*ACTIVITY*
Reproduce the data below in full. Nothing should differ from the original.

*DATA FOR THE TASK*
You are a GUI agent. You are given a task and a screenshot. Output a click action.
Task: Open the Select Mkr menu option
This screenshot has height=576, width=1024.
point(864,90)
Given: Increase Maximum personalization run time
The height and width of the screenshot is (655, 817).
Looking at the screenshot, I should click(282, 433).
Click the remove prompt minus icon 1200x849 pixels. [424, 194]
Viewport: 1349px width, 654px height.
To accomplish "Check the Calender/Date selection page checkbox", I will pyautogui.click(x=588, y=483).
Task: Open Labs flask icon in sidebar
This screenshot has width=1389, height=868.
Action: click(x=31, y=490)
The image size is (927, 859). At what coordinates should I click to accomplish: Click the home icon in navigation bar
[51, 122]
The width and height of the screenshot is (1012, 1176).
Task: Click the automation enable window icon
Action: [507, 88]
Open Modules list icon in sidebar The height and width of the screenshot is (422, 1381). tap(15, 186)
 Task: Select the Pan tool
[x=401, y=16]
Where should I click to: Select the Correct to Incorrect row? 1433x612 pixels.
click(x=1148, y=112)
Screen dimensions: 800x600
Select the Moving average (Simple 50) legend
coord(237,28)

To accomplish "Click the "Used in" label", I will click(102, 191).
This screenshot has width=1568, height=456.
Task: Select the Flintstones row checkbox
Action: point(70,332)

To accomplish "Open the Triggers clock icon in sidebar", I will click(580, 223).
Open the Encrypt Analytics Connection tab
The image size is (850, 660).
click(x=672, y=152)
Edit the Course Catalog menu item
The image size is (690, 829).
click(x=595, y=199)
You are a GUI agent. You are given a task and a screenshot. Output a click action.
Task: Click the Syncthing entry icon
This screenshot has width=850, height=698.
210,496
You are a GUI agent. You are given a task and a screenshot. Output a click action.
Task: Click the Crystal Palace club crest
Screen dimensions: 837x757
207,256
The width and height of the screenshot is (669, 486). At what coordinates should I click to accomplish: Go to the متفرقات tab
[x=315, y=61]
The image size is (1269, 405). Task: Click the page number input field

*OUTPUT*
You are a GUI agent. You are given a task and a screenshot. Output a click action.
Task: Open the Select Mkr menu option
This screenshot has height=576, width=1024.
point(864,90)
Given: Increase Maximum personalization run time
The height and width of the screenshot is (655, 817).
Looking at the screenshot, I should click(282, 433).
Click the remove prompt minus icon 1200x849 pixels. [424, 194]
Viewport: 1349px width, 654px height.
To accomplish "Check the Calender/Date selection page checkbox", I will pyautogui.click(x=588, y=483).
Task: Open Labs flask icon in sidebar
This screenshot has width=1389, height=868.
Action: click(x=31, y=490)
The image size is (927, 859). At what coordinates should I click to accomplish: Click the home icon in navigation bar
[51, 122]
The width and height of the screenshot is (1012, 1176).
Task: Click the automation enable window icon
Action: [507, 88]
Open Modules list icon in sidebar The height and width of the screenshot is (422, 1381). tap(15, 186)
 Task: Select the Pan tool
[x=401, y=16]
Where should I click to: Select the Correct to Incorrect row? 1433x612 pixels.
click(x=1148, y=112)
Screen dimensions: 800x600
Select the Moving average (Simple 50) legend
coord(237,28)

To accomplish "Click the "Used in" label", I will click(102, 191).
This screenshot has width=1568, height=456.
Task: Select the Flintstones row checkbox
Action: point(70,332)

To accomplish "Open the Triggers clock icon in sidebar", I will click(580, 223).
Open the Encrypt Analytics Connection tab
The image size is (850, 660).
click(x=672, y=152)
Edit the Course Catalog menu item
The image size is (690, 829).
click(x=595, y=199)
You are a GUI agent. You are given a task and a screenshot. Output a click action.
Task: Click the Syncthing entry icon
This screenshot has width=850, height=698.
210,496
You are a GUI agent. You are given a task and a screenshot. Output a click action.
Task: Click the Crystal Palace club crest
Screen dimensions: 837x757
207,256
The width and height of the screenshot is (669, 486). At what coordinates should I click to accomplish: Go to the متفرقات tab
[x=315, y=61]
The image size is (1269, 405). Task: Click the page number input field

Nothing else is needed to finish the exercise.